И всё-таки необходимо бросить им кость — ради уверенности в себе, веса и куража в обществе. Я должен стать интересным и для высоколобых эстетов, и для читателей, и для жёлтых репортёров. Выдать нечто экстравагантное, вызывающее, способное щекотать тайные низменные уголки подсознания, взрывное, изящное и безупречное. Нечто широко известное позднее, во всех отношениях сомнительное, лично мне неприятное, но обладавшее долей перечисленного и несомненно способное привлечь внимание, уже вертелось в моей абсолютной памяти.

4

Засигналил будильник. Писатель Владимир Сорокин нащупал «off», поднял голову и огляделся.
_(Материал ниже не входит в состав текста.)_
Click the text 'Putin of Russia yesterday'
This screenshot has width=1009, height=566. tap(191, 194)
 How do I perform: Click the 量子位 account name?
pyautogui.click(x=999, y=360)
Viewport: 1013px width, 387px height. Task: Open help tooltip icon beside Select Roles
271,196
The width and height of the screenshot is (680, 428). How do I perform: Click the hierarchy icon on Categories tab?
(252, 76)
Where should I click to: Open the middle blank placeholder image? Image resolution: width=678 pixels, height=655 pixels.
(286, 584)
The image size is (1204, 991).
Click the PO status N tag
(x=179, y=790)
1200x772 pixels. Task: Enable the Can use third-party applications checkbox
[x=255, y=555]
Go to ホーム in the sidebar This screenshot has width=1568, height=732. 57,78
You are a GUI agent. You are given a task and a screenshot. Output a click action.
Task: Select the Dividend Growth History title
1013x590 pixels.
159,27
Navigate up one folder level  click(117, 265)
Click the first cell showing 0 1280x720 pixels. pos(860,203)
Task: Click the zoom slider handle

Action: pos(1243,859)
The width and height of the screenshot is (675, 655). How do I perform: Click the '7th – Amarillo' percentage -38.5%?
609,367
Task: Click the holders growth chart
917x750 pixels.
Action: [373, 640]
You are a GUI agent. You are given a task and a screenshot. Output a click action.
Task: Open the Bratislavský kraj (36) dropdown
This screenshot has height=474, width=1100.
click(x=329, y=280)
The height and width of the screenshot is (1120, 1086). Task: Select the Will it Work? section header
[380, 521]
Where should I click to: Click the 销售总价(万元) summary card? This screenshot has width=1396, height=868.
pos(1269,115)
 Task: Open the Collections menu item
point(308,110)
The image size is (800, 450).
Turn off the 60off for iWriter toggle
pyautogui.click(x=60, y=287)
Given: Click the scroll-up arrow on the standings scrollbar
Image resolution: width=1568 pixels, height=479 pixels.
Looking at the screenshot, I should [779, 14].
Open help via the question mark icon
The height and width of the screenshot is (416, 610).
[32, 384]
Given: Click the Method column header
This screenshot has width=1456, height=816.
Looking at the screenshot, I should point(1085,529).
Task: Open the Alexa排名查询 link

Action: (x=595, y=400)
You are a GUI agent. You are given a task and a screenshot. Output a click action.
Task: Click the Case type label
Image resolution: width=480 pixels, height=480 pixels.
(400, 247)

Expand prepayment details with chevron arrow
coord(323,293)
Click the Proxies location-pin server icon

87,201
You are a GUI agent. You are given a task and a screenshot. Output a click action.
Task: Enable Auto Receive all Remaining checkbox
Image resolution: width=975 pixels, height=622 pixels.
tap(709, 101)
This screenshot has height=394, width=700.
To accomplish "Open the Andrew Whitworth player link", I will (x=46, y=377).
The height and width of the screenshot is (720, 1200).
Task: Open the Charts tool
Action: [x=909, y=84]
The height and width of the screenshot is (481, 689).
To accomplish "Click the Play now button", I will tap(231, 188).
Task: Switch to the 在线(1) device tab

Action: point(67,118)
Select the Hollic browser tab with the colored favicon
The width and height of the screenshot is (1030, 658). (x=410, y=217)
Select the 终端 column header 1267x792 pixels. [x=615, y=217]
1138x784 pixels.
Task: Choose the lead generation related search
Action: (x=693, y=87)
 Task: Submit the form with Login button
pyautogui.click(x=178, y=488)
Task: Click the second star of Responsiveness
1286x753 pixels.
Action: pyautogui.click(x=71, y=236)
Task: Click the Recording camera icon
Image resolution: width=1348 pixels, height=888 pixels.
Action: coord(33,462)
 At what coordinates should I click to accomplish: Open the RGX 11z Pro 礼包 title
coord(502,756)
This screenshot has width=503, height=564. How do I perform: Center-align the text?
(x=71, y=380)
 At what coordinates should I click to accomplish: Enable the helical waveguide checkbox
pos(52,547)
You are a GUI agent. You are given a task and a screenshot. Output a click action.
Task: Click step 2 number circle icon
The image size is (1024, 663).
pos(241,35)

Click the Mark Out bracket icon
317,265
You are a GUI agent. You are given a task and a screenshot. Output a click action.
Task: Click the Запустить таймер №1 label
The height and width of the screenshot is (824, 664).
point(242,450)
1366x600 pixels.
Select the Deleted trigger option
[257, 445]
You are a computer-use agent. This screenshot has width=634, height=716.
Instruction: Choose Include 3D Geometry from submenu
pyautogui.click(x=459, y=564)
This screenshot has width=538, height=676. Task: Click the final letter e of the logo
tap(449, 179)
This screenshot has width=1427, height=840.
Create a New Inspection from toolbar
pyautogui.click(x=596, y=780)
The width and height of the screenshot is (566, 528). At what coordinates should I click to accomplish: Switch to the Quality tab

Солнце уже выглянуло из-за крыш, и его лучи заиграли на стекле сосудов, расставленных на стеллажах. В банках, мензурках и аквариумах заспиртованы прелести, выкупленные в разное время у больничных медсестёр и уборщиц. «Воскресенье…» — подумал Владимир и улыбнулся. Обычно он ложился спать поздно, под утро, а просыпался не раньше полудня. Но сегодня, как и во все другие воскресенья, ему предстояло нечто особенное и восхитительное, при одной только мысли о чём приятно захватывало дух. «Я поведу тебя в музей, сказала мне сестра…»

Одежда была приготовлена: нелепо скроенный ещё в восьмидесятых коричневый плащ, спортивные брюки и серая лыжная шапочка. Владимир надел это поверх тонкого, изысканного белья, обулся в белые китайские кроссовки, взял портфель и вышел.

Осенняя свежесть заставила трепетные ноздри зашевелиться, хрустнула под ногой тоненько остекленелая лужица, запах прелой листвы окатил воспоминаниями о детстве. Москва ещё не проснулась; воздух настолько чист, что отсюда, из Лужников, отчётливо виден Кремль.

Несколько остановок на метро, несколько минут пешком, и вот он на Центральном рынке, столь же ещё статичном и безлюдном, как и весь город.

В мясных рядах неопрятная тётка с косым глазом выкладывает на прилавок кабанью голову. Будто не специально, походя разглядывая другое мясо, Владимир к ней неторопливо приближается.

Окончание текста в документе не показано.